Collected data
──────────

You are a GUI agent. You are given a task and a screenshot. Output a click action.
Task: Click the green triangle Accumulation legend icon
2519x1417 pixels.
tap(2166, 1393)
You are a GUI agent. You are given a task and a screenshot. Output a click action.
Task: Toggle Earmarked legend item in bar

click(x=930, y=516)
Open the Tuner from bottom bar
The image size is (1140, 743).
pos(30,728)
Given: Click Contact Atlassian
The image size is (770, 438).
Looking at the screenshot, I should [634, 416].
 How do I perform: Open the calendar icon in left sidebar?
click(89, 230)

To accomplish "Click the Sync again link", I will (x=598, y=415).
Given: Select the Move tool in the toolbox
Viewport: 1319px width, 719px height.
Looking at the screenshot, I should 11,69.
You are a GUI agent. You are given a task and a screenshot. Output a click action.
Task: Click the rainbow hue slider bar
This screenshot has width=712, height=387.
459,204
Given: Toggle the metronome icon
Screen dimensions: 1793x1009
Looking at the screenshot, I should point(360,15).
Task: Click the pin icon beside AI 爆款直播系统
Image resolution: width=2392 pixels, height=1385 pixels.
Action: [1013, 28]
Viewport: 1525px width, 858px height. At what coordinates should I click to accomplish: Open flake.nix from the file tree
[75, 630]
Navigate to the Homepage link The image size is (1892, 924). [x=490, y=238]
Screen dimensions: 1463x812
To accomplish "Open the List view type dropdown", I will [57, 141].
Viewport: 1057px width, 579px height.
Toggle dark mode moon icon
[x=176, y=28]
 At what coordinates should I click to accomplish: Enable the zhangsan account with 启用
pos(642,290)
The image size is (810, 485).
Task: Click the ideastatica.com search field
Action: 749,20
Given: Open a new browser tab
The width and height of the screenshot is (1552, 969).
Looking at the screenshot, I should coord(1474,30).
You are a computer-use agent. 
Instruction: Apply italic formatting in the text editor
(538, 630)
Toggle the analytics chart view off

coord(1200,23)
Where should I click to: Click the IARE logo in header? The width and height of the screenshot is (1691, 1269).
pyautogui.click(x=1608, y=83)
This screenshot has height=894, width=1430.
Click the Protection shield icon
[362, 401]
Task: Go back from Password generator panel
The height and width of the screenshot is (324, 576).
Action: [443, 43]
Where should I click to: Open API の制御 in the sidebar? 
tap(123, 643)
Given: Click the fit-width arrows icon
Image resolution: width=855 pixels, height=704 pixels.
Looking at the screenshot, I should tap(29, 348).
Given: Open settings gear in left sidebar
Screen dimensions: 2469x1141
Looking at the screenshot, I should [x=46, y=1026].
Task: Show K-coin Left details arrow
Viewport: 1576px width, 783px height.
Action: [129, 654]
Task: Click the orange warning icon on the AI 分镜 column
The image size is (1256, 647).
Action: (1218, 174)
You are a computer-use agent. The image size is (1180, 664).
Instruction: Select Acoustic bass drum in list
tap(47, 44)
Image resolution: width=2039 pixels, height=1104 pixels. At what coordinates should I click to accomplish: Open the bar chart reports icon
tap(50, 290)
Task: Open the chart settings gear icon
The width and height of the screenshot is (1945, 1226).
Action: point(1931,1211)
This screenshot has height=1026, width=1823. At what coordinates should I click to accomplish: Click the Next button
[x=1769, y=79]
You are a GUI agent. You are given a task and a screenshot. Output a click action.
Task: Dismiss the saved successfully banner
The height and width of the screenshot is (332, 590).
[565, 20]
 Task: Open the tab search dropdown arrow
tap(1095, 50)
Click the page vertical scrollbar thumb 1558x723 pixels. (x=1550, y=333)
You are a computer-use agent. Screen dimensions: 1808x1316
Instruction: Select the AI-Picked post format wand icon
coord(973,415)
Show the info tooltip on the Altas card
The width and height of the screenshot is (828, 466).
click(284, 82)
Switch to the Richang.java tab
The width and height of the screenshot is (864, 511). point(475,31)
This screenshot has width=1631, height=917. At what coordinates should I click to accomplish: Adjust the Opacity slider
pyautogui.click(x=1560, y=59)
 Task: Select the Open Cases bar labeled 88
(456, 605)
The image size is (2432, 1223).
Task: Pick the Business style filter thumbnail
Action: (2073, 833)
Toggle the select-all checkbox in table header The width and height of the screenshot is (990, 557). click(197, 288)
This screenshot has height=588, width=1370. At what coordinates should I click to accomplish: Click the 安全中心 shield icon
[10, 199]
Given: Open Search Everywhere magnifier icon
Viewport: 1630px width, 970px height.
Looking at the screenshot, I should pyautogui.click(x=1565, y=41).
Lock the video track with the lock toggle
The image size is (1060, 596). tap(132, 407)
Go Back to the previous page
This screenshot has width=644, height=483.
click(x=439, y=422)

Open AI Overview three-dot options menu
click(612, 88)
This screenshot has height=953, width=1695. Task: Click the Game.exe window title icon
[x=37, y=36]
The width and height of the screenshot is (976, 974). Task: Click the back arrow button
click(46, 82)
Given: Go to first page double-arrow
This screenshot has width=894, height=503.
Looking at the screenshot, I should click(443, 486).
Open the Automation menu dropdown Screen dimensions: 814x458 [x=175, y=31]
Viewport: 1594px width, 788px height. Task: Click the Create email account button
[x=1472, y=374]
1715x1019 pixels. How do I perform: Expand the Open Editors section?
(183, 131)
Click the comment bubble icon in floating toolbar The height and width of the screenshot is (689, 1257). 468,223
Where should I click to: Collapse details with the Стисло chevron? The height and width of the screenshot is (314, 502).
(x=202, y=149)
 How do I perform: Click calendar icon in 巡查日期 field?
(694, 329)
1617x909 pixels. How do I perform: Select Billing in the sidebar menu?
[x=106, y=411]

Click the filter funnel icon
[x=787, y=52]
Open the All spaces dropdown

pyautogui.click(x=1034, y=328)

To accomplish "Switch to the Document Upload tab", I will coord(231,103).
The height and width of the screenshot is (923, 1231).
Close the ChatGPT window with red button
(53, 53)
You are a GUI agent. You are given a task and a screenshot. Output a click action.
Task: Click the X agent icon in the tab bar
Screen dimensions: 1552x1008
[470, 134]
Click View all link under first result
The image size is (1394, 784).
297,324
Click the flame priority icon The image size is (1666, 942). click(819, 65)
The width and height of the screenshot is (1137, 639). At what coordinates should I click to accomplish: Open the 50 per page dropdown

──────────

WHAT IS BEING ASKED:
Nothing in the data should be left out when you retype it exactly.

TASK ANSWER:
You are a GUI agent. You are given a task and a screenshot. Output a click action.
Task: Click the green triangle Accumulation legend icon
2519x1417 pixels.
tap(2166, 1393)
You are a GUI agent. You are given a task and a screenshot. Output a click action.
Task: Toggle Earmarked legend item in bar

click(x=930, y=516)
Open the Tuner from bottom bar
The image size is (1140, 743).
pos(30,728)
Given: Click Contact Atlassian
The image size is (770, 438).
Looking at the screenshot, I should [634, 416].
 How do I perform: Open the calendar icon in left sidebar?
click(89, 230)

To accomplish "Click the Sync again link", I will (x=598, y=415).
Given: Select the Move tool in the toolbox
Viewport: 1319px width, 719px height.
Looking at the screenshot, I should 11,69.
You are a GUI agent. You are given a task and a screenshot. Output a click action.
Task: Click the rainbow hue slider bar
This screenshot has width=712, height=387.
459,204
Given: Toggle the metronome icon
Screen dimensions: 1793x1009
Looking at the screenshot, I should point(360,15).
Task: Click the pin icon beside AI 爆款直播系统
Image resolution: width=2392 pixels, height=1385 pixels.
Action: [1013, 28]
Viewport: 1525px width, 858px height. At what coordinates should I click to accomplish: Open flake.nix from the file tree
[75, 630]
Navigate to the Homepage link The image size is (1892, 924). [x=490, y=238]
Screen dimensions: 1463x812
To accomplish "Open the List view type dropdown", I will [57, 141].
Viewport: 1057px width, 579px height.
Toggle dark mode moon icon
[x=176, y=28]
 At what coordinates should I click to accomplish: Enable the zhangsan account with 启用
pos(642,290)
The image size is (810, 485).
Task: Click the ideastatica.com search field
Action: 749,20
Given: Open a new browser tab
The width and height of the screenshot is (1552, 969).
Looking at the screenshot, I should coord(1474,30).
You are a computer-use agent. 
Instruction: Apply italic formatting in the text editor
(538, 630)
Toggle the analytics chart view off

coord(1200,23)
Where should I click to: Click the IARE logo in header? The width and height of the screenshot is (1691, 1269).
pyautogui.click(x=1608, y=83)
This screenshot has height=894, width=1430.
Click the Protection shield icon
[362, 401]
Task: Go back from Password generator panel
The height and width of the screenshot is (324, 576).
Action: [443, 43]
Where should I click to: Open API の制御 in the sidebar? 
tap(123, 643)
Given: Click the fit-width arrows icon
Image resolution: width=855 pixels, height=704 pixels.
Looking at the screenshot, I should tap(29, 348).
Given: Open settings gear in left sidebar
Screen dimensions: 2469x1141
Looking at the screenshot, I should [x=46, y=1026].
Task: Show K-coin Left details arrow
Viewport: 1576px width, 783px height.
Action: [129, 654]
Task: Click the orange warning icon on the AI 分镜 column
The image size is (1256, 647).
Action: (1218, 174)
You are a computer-use agent. The image size is (1180, 664).
Instruction: Select Acoustic bass drum in list
tap(47, 44)
Image resolution: width=2039 pixels, height=1104 pixels. At what coordinates should I click to accomplish: Open the bar chart reports icon
tap(50, 290)
Task: Open the chart settings gear icon
The width and height of the screenshot is (1945, 1226).
Action: point(1931,1211)
This screenshot has height=1026, width=1823. At what coordinates should I click to accomplish: Click the Next button
[x=1769, y=79]
You are a GUI agent. You are given a task and a screenshot. Output a click action.
Task: Dismiss the saved successfully banner
The height and width of the screenshot is (332, 590).
[565, 20]
 Task: Open the tab search dropdown arrow
tap(1095, 50)
Click the page vertical scrollbar thumb 1558x723 pixels. (x=1550, y=333)
You are a computer-use agent. Screen dimensions: 1808x1316
Instruction: Select the AI-Picked post format wand icon
coord(973,415)
Show the info tooltip on the Altas card
The width and height of the screenshot is (828, 466).
click(284, 82)
Switch to the Richang.java tab
The width and height of the screenshot is (864, 511). point(475,31)
This screenshot has width=1631, height=917. At what coordinates should I click to accomplish: Adjust the Opacity slider
pyautogui.click(x=1560, y=59)
 Task: Select the Open Cases bar labeled 88
(456, 605)
The image size is (2432, 1223).
Task: Pick the Business style filter thumbnail
Action: (2073, 833)
Toggle the select-all checkbox in table header The width and height of the screenshot is (990, 557). click(197, 288)
This screenshot has height=588, width=1370. At what coordinates should I click to accomplish: Click the 安全中心 shield icon
[10, 199]
Given: Open Search Everywhere magnifier icon
Viewport: 1630px width, 970px height.
Looking at the screenshot, I should pyautogui.click(x=1565, y=41).
Lock the video track with the lock toggle
The image size is (1060, 596). tap(132, 407)
Go Back to the previous page
This screenshot has width=644, height=483.
click(x=439, y=422)

Open AI Overview three-dot options menu
click(612, 88)
This screenshot has height=953, width=1695. Task: Click the Game.exe window title icon
[x=37, y=36]
The width and height of the screenshot is (976, 974). Task: Click the back arrow button
click(46, 82)
Given: Go to first page double-arrow
This screenshot has width=894, height=503.
Looking at the screenshot, I should click(443, 486).
Open the Automation menu dropdown Screen dimensions: 814x458 [x=175, y=31]
Viewport: 1594px width, 788px height. Task: Click the Create email account button
[x=1472, y=374]
1715x1019 pixels. How do I perform: Expand the Open Editors section?
(183, 131)
Click the comment bubble icon in floating toolbar The height and width of the screenshot is (689, 1257). 468,223
Where should I click to: Collapse details with the Стисло chevron? The height and width of the screenshot is (314, 502).
(x=202, y=149)
 How do I perform: Click calendar icon in 巡查日期 field?
(694, 329)
1617x909 pixels. How do I perform: Select Billing in the sidebar menu?
[x=106, y=411]

Click the filter funnel icon
[x=787, y=52]
Open the All spaces dropdown

pyautogui.click(x=1034, y=328)

To accomplish "Switch to the Document Upload tab", I will coord(231,103).
The height and width of the screenshot is (923, 1231).
Close the ChatGPT window with red button
(53, 53)
You are a GUI agent. You are given a task and a screenshot. Output a click action.
Task: Click the X agent icon in the tab bar
Screen dimensions: 1552x1008
[470, 134]
Click View all link under first result
The image size is (1394, 784).
297,324
Click the flame priority icon The image size is (1666, 942). click(819, 65)
The width and height of the screenshot is (1137, 639). At what coordinates should I click to accomplish: Open the 50 per page dropdown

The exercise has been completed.